# Boat Hull color - which is best for fishing



## SPLMAX SAM (Jul 10, 2010)

Rebuilding a Statcraft boat and almost ready for paint. So I ponder:

which hull color is better for fishing- light (white) or dark ( black or gray)


----------



## Bad Bub (Jan 17, 2006)

Depends on which you prefer to clean...


----------



## sylvan 17 (May 22, 2010)

I have a 186 superfisherman with a off color white hull and catch plenty of fish. I talked to some of the pro walleye guys and some prefer darker colors. I don't know how much it matters. I cant wait to see what she looks like when you are done with the project.


----------



## Bad Bub (Jan 17, 2006)

They all look dark when you're under them looking up.


----------



## pelagic (Jul 12, 2012)

Depends. This has always been my thought on the whole black dipsy thing too. Color matters depending on the day and sky/light. So if you are fishing high fish in clear water on a bright sunny day with white clouds in the sky what blends in more against that background if the fish are looking up? White or black? I would go with white... But night time, dark sky, or low light those fish are feeding coming up what will blend in more against the black sky? Probably black. 

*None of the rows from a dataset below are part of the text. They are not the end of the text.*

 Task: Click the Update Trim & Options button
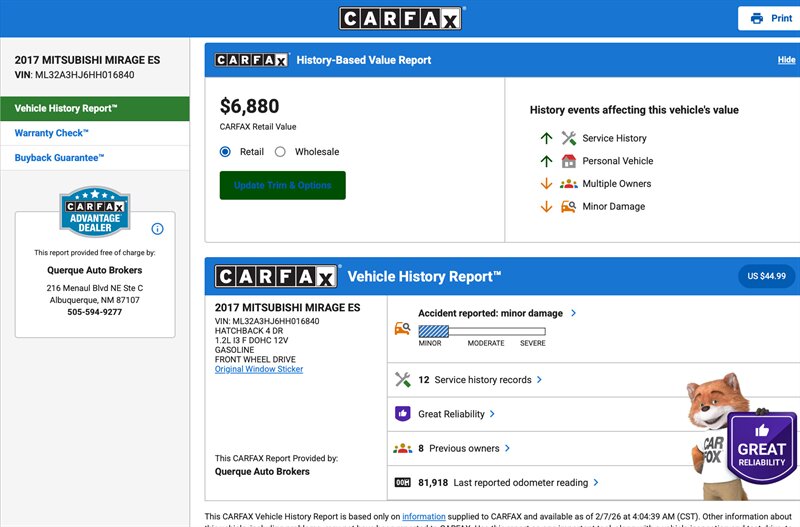click(282, 185)
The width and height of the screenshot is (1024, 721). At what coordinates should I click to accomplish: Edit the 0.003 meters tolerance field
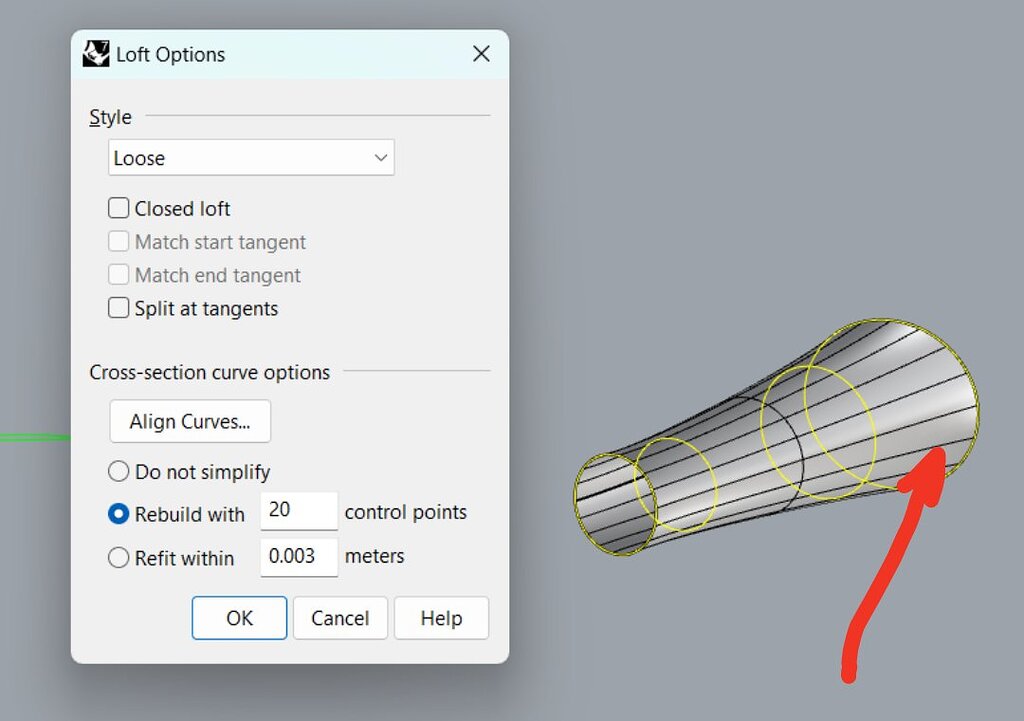(298, 555)

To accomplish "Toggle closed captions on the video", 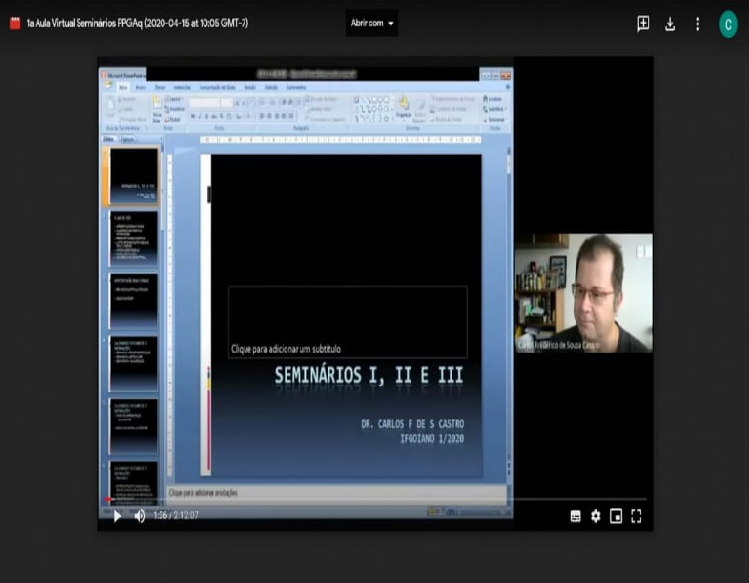I will [x=575, y=516].
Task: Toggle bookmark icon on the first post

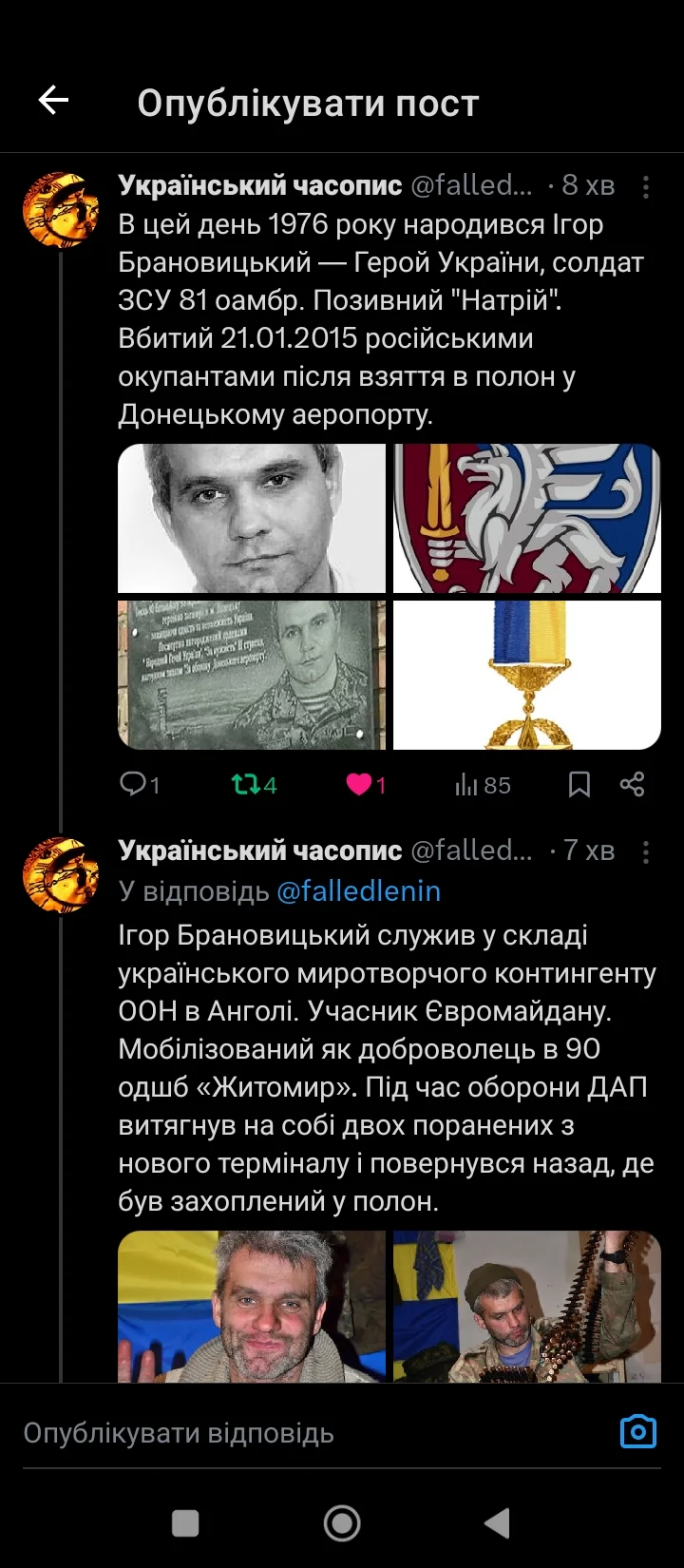Action: coord(579,784)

I have a grey hull, friends have white hulls....never noticed a difference


----------



## Workdog (Jan 10, 2007)

My hull is Grady off-white over black bottom paint. First time wallys see mine the're lookin at an off-white color hull side with black cross-hatches on it (i.e., through a net). LOL My 150s chase em right over to my boards and dipsies...


----------



## creekcrawler (Oct 5, 2004)

We tell people we painted a school of emerald shiners on the bottom - that's why we get the perch.


----------



## Snyd (May 5, 2004)

I don't think color really matters. I am not convinced one color will catch more fish than another. Just my thoughts!


----------



## Popspastime (Apr 1, 2014)

Brown with a big night crawler painted across the bottom should do it.


----------



## aquaholic2 (Feb 17, 2010)

since 95% of all boats have white hulls........I would say most fish are caught out of boats with "white" hulls..........


----------



## SPLMAX SAM (Jul 10, 2010)

I think i will go with lt grey


----------



## BlueMax (Dec 3, 2006)

The best color is what's on the bottom of the boat I am on. That means I am fishing.


----------